「宙に浮いた5000万件の年金記録」を保存している社会保険庁の「年金記録システム」コンピューターシステムを巡り、契約書がないまま、年間840億円超の保険料や公費が業務委託先のNTTデータに支払われていた。契約書や契約内容の取り決めすら何もない状態で、本来契約に基づいた作業が行われたか調べて支払うべきお金(税金)を、NTTデータから請求されるままに支払う異常な状況に、野党からは「あまりにずさん…これが契約?なのか。」と批判が上がっている。
年金記録システム「NTTデータ」1社と年800億円で随意契約委託。
日曜返上で年金相談に殺到した人々を逆上させた、10日発生の社会保険事務所のシステム障害。社保庁は全国23県、計130カ所で起きたトラブルの原因を「ホストコンピューターのプログラムミス」なんて言い訳しているが、大ウソだ。そもそも、われわれの年金記録が詰まったオンラインシステムが超オンボロなのだ。専門家が言う。
「なんと20年前に開発された旧式をいまだに使い続けているのです。『レガシーシステム』と呼ばれるもので、巨大なホストコンピューターを軸に専用線網で端末を結んでいる。パソコンとインターネット技術を駆使した『オープンシステム』が主流のこの時代、はっきり言って骨董品です」
システムはポンコツなくせに、経費はベラボーに高い。大手保険会社のシステム経費はせいぜい200億円なのに、社保庁は「今年度予算は1382億円」(総務部経理課)と7倍近い。
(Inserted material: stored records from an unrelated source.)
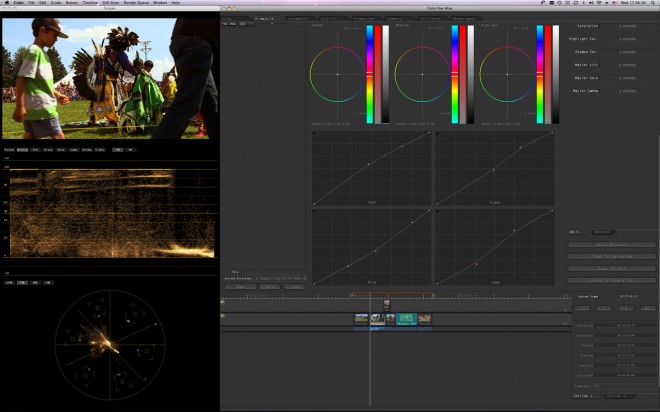The width and height of the screenshot is (660, 412).
Task: Click center of Shadow color wheel
Action: coord(337,74)
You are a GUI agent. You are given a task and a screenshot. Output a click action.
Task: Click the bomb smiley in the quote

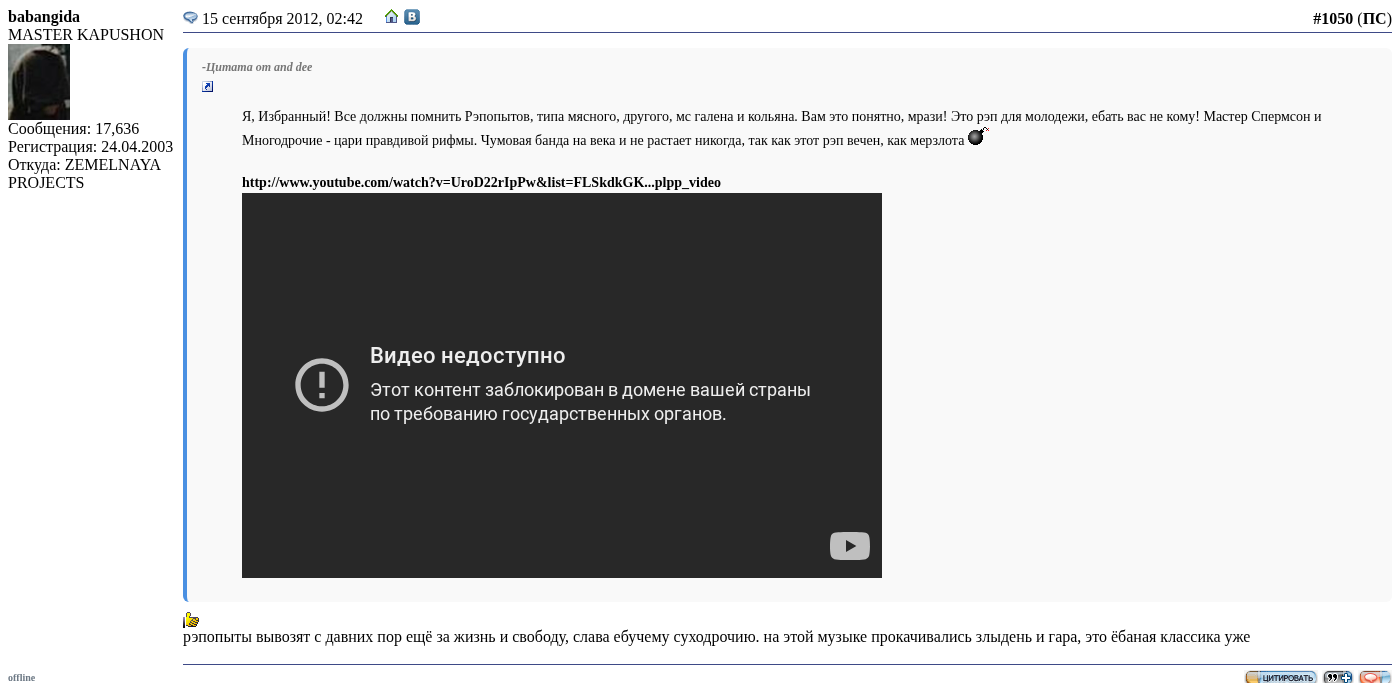coord(977,137)
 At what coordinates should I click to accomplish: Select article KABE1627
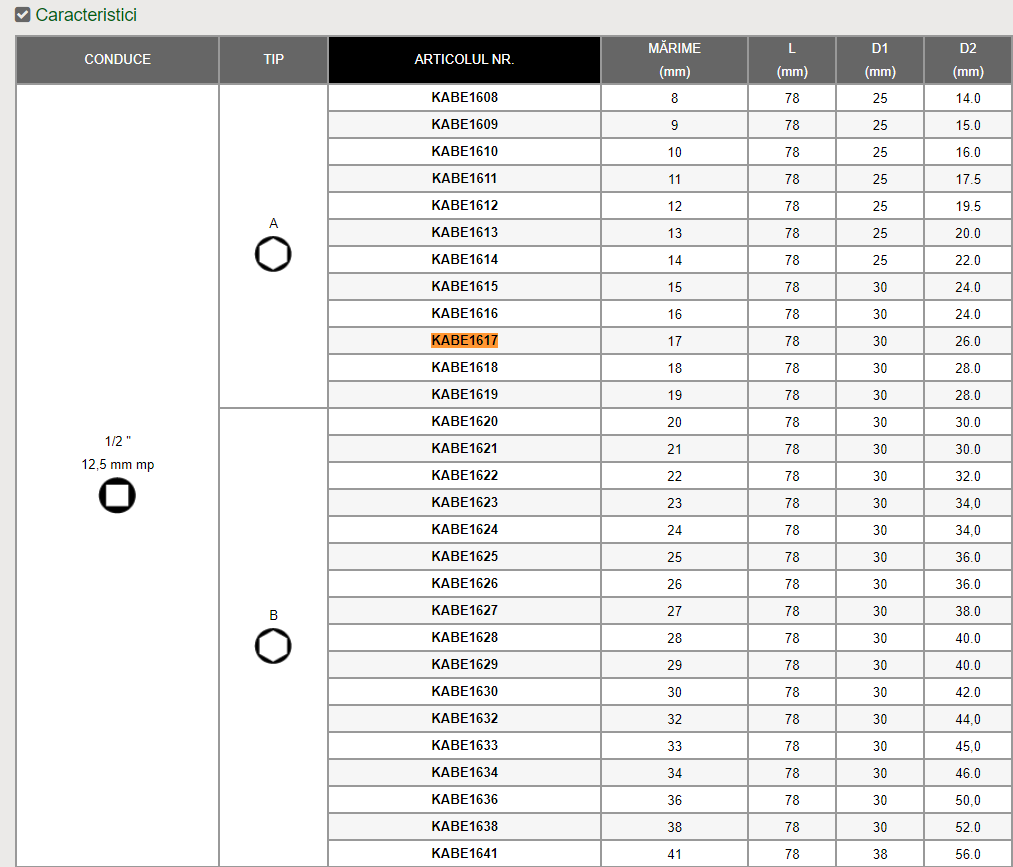point(464,611)
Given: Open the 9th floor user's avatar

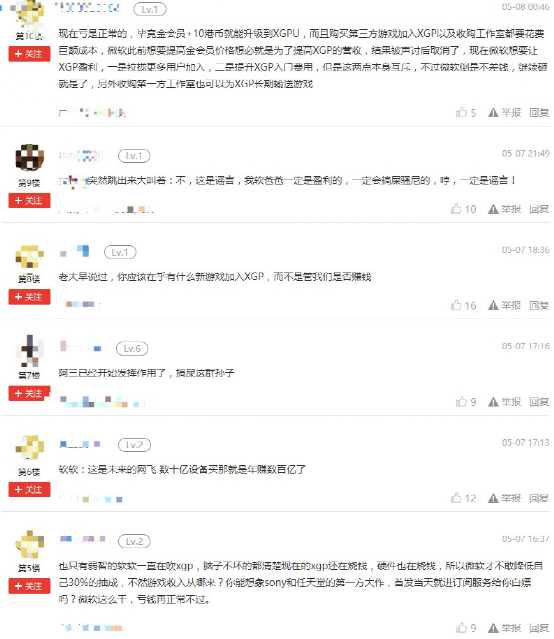Looking at the screenshot, I should click(x=29, y=157).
しかも、社保庁はシステム開発・管理をほぼ全面的に「NTTデータ」1社と随意契約で委託。NTTデータへの支払いは毎年800億円で、NTTデータ全体の売上高の約10%を占め、過去20年間の累積契約額は1兆円を突破する。NTTデータは面倒みているだけで800億の収入があり、随意契約で契約の更新も金額の見直しもないため、おいしい商売だと思って何も言わなかったのだろう。